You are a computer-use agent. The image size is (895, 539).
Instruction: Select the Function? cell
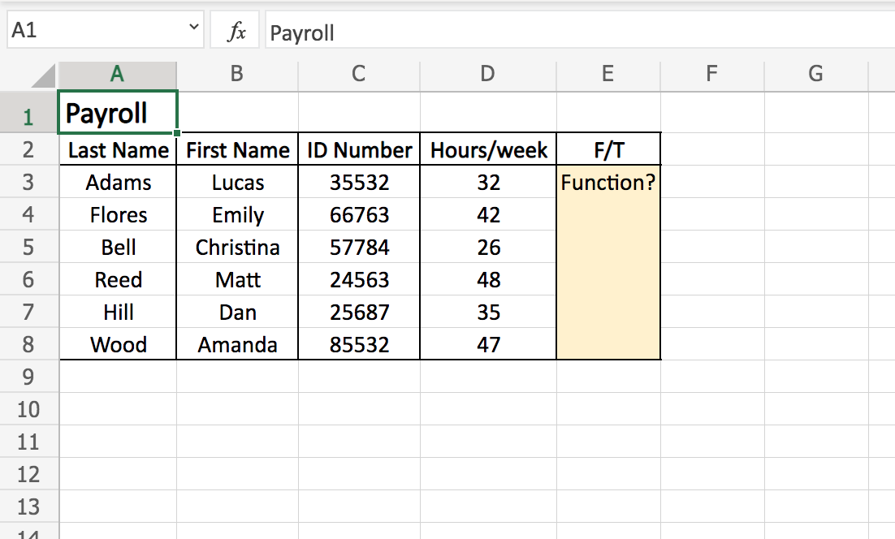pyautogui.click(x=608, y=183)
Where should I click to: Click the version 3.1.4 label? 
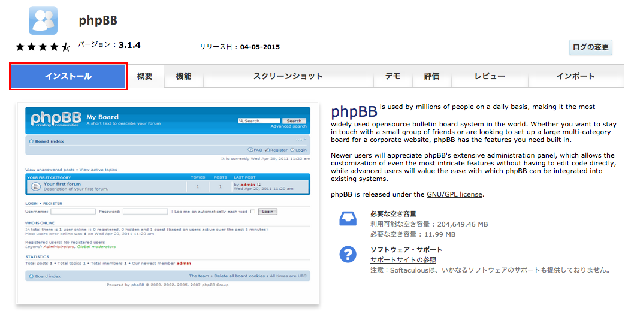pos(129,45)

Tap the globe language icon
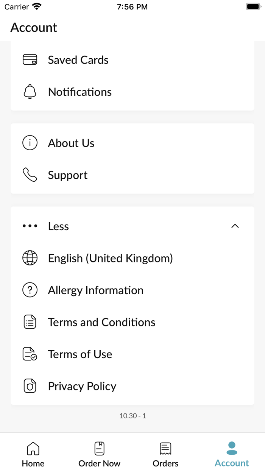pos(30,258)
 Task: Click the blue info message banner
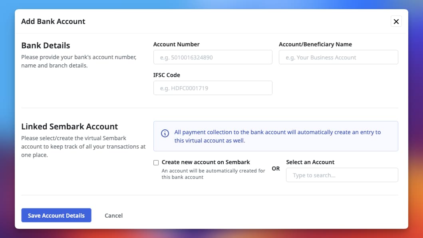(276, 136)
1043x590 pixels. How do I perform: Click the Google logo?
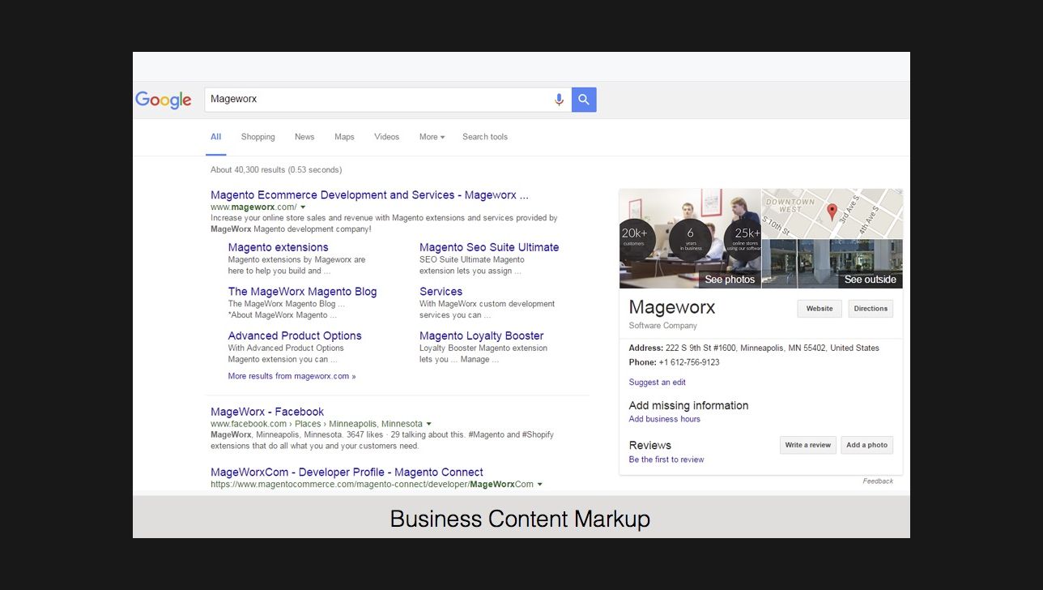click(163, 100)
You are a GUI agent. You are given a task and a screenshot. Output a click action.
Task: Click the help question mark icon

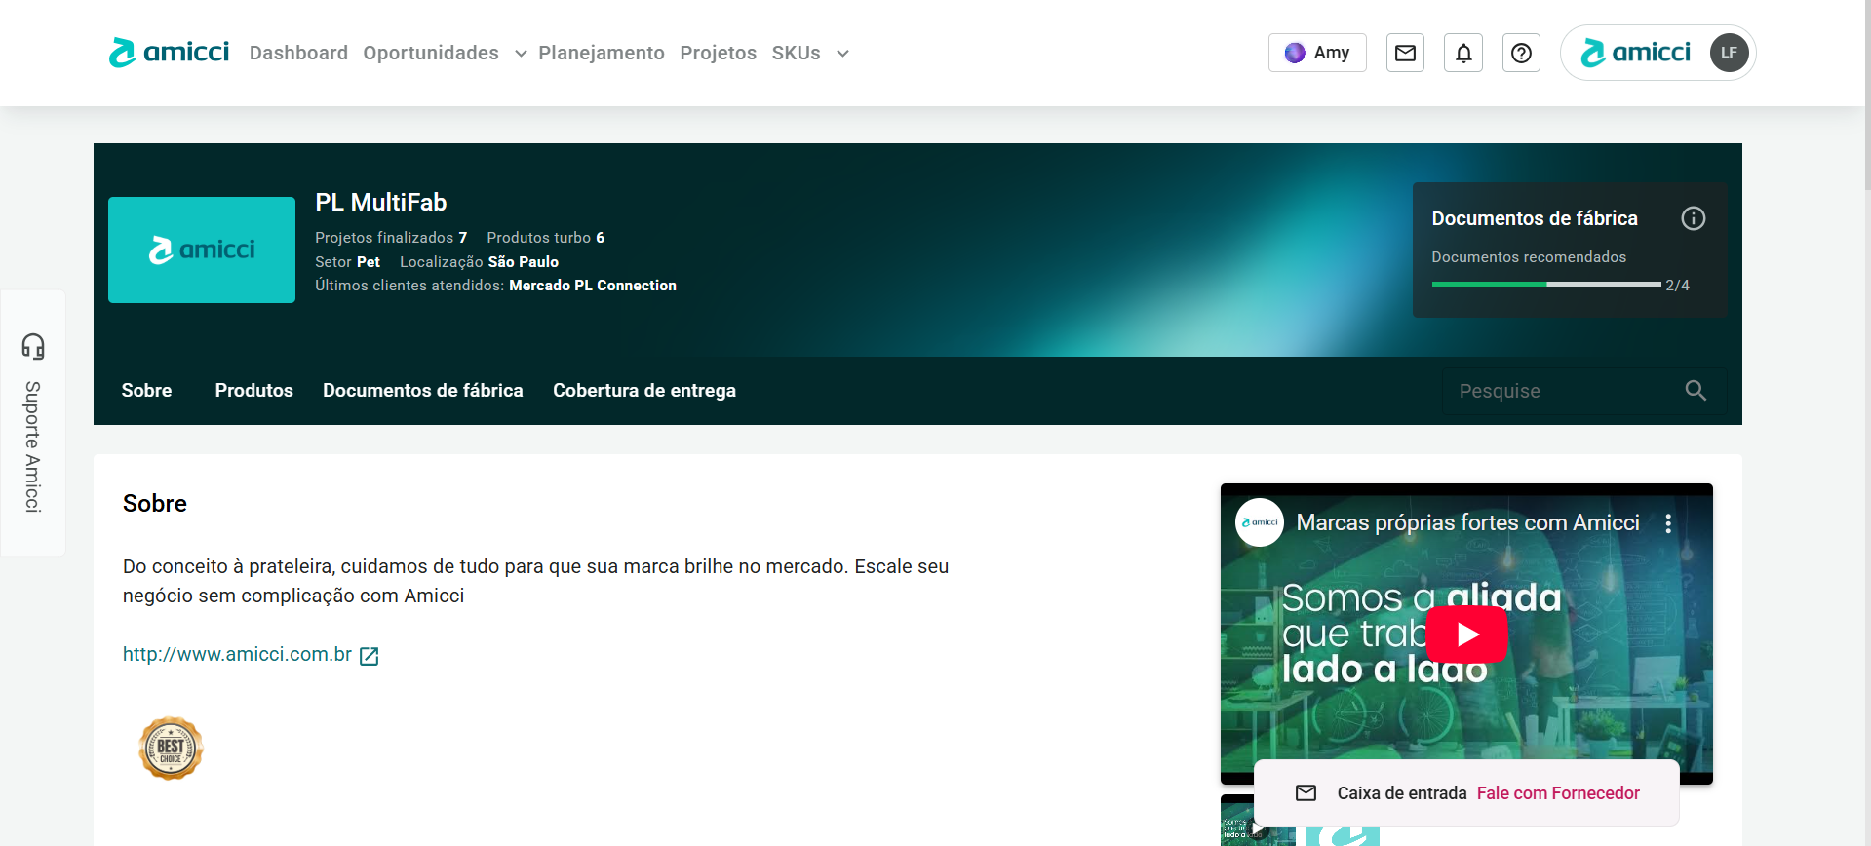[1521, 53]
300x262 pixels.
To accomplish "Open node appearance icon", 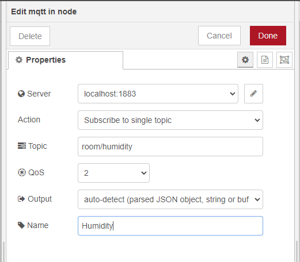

+ + + +

Output the entries exactly and keep every picture out of them.

You are a computer-use agent. The image size is (895, 539).
Instruction: Select the Function? cell
pyautogui.click(x=608, y=183)
Where should I click to: Click the version 3.1.4 label? 
pos(129,45)

Tap the globe language icon
pos(30,258)
 Task: Click the blue info message banner
(276, 136)
1043x590 pixels. How do I perform: Click the Google logo?
click(163, 100)
You are a GUI agent. You are given a task and a screenshot. Output a click action.
Task: Click the help question mark icon

[1521, 53]
300x262 pixels.
To accomplish "Open node appearance icon", 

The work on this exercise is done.